Black Mass Depicts the Dark Minds of Crime

By Ross Lelieur
Senior Staff Writer
4/5 Stars

Black Mass is amongst the first of the grittier fall and winter films. Its thematic elements and style are a far cry from what audiences have become used to over the past few months. Black Mass performs well when taken as a refresher from the quality-parched summer months. However, as an early contender for the awards season, the film falls short, delivering on quality filmmaking but lacking in innovation or closure.

Black Mass is a dramatization of the life of James “Whitey” Bulger (Johnny Depp), a South Boston crime lord who forms an alliance with FBI agent John Connolly (Joel Edgerton). The story follows Whitey as he eliminates loose ends, expands his enterprise, and plays the FBI, as John Connolly turns a blind eye to Whitey’s activities in order to gain enough intelligence to take down the Italian Mafia. On the positive side, Black Mass is excellently executed. Its cinematography and editing are performed with style, but the quality of its writing is ultimately what enraptures audiences. Woven throughout the film is a dramatic juxtaposition of Whitey’s psychopathic murders and brutal violence, and the tender care and affection he shows toward his elderly mother and young son. Connolly is also written well, with his motivations blurred into a murky blend of loyalty to his roots, a sense of justice, and a lust for fame.

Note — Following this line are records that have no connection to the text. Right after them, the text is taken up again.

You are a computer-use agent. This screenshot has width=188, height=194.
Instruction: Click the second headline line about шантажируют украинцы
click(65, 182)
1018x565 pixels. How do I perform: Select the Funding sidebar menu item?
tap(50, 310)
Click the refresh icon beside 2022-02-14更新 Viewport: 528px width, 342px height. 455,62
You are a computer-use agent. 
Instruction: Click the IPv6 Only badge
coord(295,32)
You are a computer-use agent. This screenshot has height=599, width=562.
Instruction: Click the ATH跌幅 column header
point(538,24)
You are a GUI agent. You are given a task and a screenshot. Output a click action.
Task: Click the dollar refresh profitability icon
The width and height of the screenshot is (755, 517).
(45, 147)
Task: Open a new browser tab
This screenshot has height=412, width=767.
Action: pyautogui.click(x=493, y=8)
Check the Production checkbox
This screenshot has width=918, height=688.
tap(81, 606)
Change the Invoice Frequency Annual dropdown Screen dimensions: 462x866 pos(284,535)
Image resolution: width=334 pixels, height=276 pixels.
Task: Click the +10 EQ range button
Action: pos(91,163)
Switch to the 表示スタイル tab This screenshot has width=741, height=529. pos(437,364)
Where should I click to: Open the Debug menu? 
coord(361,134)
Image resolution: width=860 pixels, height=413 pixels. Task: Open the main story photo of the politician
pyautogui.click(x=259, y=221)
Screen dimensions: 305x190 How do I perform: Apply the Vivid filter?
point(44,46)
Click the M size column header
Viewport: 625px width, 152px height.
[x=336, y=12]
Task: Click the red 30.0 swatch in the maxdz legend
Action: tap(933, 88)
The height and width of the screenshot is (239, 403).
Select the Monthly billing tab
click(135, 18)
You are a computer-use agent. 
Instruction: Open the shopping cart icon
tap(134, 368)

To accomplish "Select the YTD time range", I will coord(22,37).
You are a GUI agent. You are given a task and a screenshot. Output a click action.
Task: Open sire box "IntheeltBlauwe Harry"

Depp himself deserves commendation for returning to more complex roles, after an extended stint as a whimsical pirate and an unemotional AI. Bulger is a psychopath driven by a desire to succeed at all cost, a persona difficult enough to impersonate. Depp has the additional burden of truly unnerving and intimidating the audience, a task he pulls off with great success.

However, Black Mass is not extraordinary. Its story, which is forced to stay close to actual events, is necessarily wandering. It is defined by Whitey’s sequential murders, without any overall goal or story arc. As such, the movie ends without a sense of finality, as if little actually occurred within its runtime.

Black Mass’ quality writing and excellent acting contribute to an overall positive impression of the film, although its genre necessitates a somewhat dull storyline. Still, as a spearhead for the more impressive films sure to follow later in the fall and winter season, Black Mass serves its purpose well.